Background: Prior studies examining patients who experienced acute myocardial infarction (AMI) as their initial presentation of coronary disease have shown that those without Standard Modifiable Risk Factors (SMuRF; diabetes, dyslipidemia, hypertension, and smoking) had worse in-hospital but better long-term survival than those with SMuRFs. However, the health status outcomes, patients’ symptoms, function, and quality of life among those without SMuRF are unknown. Research questions: Are there differences in long-term health status and mortality between patients who survived hospitalization following AMI with and without SMuRFs?
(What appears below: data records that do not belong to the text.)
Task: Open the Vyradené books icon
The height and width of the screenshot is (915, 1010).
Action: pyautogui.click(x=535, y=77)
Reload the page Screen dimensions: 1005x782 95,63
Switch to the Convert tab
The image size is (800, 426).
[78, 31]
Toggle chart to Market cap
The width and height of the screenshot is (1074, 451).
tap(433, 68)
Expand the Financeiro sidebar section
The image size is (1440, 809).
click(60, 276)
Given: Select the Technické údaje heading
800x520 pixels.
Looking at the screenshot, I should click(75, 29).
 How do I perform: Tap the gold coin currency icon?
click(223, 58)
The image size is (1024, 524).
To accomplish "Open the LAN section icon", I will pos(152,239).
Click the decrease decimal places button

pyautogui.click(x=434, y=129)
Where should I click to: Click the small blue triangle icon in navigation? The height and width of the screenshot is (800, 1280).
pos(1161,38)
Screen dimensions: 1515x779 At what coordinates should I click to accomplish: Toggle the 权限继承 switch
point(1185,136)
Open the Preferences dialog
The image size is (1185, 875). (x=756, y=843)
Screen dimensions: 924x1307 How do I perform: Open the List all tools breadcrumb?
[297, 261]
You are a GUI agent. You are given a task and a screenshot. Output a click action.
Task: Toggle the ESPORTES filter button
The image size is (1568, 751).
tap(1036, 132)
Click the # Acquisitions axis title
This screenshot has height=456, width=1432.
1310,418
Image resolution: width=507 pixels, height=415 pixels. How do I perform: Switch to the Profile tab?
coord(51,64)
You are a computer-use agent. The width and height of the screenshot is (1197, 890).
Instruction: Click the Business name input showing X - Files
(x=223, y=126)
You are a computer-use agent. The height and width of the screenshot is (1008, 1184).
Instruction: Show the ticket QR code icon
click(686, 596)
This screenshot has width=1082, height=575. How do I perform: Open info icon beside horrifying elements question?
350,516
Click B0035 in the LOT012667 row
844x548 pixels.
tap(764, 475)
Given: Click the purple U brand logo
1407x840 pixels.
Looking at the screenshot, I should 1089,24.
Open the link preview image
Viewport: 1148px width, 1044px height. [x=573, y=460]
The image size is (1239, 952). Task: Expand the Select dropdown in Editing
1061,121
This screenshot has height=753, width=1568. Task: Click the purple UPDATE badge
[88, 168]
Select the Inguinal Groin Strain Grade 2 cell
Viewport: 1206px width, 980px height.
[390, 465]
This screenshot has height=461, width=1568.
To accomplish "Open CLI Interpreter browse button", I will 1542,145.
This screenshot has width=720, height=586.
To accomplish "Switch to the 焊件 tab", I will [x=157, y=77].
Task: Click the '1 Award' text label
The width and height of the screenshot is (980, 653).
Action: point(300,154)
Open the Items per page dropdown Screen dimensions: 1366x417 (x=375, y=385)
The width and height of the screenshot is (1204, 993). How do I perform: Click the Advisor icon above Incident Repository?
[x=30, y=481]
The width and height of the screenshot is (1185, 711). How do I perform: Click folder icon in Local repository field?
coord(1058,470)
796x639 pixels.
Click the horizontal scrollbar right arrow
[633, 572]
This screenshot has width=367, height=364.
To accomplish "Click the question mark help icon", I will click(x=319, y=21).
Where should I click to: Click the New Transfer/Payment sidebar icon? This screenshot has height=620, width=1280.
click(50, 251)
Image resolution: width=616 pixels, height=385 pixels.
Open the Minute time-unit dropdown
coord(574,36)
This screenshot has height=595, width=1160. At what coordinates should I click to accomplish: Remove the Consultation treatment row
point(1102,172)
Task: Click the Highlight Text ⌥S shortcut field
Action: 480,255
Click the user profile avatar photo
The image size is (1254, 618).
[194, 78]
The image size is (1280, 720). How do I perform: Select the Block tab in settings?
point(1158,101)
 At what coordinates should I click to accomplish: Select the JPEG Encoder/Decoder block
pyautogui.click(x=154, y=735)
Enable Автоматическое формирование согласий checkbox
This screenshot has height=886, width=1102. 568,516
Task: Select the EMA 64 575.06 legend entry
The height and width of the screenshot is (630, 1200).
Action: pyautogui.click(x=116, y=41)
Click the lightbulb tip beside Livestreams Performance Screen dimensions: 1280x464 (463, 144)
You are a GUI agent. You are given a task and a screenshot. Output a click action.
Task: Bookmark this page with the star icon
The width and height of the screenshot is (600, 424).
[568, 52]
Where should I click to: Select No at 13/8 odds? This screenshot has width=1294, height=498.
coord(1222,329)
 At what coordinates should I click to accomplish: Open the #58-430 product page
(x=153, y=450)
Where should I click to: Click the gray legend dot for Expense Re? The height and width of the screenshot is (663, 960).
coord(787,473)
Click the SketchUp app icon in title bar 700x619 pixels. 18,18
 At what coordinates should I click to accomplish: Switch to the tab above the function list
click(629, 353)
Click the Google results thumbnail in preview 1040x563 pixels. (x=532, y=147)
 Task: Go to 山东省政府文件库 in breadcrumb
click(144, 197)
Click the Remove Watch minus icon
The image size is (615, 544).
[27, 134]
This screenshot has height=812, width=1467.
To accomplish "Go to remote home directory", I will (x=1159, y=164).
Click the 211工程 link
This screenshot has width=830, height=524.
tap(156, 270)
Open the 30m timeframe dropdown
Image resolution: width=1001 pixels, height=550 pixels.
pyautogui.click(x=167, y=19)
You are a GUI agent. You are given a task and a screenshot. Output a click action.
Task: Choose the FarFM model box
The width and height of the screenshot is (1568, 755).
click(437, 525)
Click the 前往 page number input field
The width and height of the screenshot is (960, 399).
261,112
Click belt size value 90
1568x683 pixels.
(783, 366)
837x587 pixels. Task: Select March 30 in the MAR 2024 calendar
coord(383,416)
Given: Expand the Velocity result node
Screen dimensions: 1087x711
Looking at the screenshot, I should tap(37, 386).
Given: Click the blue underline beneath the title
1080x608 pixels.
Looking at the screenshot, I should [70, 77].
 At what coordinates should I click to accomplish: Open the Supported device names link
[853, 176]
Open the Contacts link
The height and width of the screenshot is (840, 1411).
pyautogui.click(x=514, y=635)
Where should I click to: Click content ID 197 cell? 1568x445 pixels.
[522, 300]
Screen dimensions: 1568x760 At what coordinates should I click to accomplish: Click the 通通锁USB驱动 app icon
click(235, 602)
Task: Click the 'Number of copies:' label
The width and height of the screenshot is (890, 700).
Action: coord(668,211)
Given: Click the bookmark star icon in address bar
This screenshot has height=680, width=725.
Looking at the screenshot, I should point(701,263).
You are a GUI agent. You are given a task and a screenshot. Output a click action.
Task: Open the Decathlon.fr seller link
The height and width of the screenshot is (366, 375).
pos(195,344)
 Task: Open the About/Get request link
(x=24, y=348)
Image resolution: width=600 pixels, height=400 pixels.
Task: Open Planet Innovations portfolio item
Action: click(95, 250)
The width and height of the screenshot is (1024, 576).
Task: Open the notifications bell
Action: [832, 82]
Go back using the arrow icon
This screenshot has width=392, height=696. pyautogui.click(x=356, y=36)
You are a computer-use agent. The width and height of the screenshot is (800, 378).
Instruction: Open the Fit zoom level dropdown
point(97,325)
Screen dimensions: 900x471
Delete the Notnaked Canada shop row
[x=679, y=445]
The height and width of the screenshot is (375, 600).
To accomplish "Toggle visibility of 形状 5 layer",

Methods: We analyzed data from two prospective registries, PREMIER and TRIUMPH, comprising patients hospitalized to 31 US hospitals with AMI between 2003-2008. We compared the clinical characteristics, 1-year health status (with the Seattle Angina Questionnaire [SAQ]), and 5-year all-cause mortality between patients with and without SMuRFs. Patients with prior coronary artery disease were excluded. We used hierarchical linear mixed models for health status outcomes and Cox-proportional hazard models for mortality, adjusted for clinical and sociodemographic characteristics, including baseline SAQ scores. Results: Among 4076 patients with AMI (mean age 58.4±12.4 years, 34% female, 22% Black), 569 (13.9%) presented without SMuRFs. Despite similar mean age, patients without SMuRFs were more likely to be male, Non-Hispanic White, have higher income and education, fewer depressive symptoms, and higher SAQ Summary Scores at baseline (83.5±13.2 vs. 79.6±16.5). At 1-year follow-up, patients without SMuRFs had higher SAQ Summary Scores (93.9±10.1 vs. 89.9±14.7), although the difference between groups was attenuated after adjustment (1.69 points, 95% CI 0.40-1.97). Furthermore, there were no significant differences in all-cause mortality over 5 years between groups (adjusted HR= 0.83, 95% CI: 0.59-1.16). Notably, besides sex or race category, a higher incomes and better depression status were negative independent predictors for health status and clinical outcomes. Conclusions: AMI survivors, both with and without SMuRFs, had comparable long-term health status and survival after rigorous adjustment.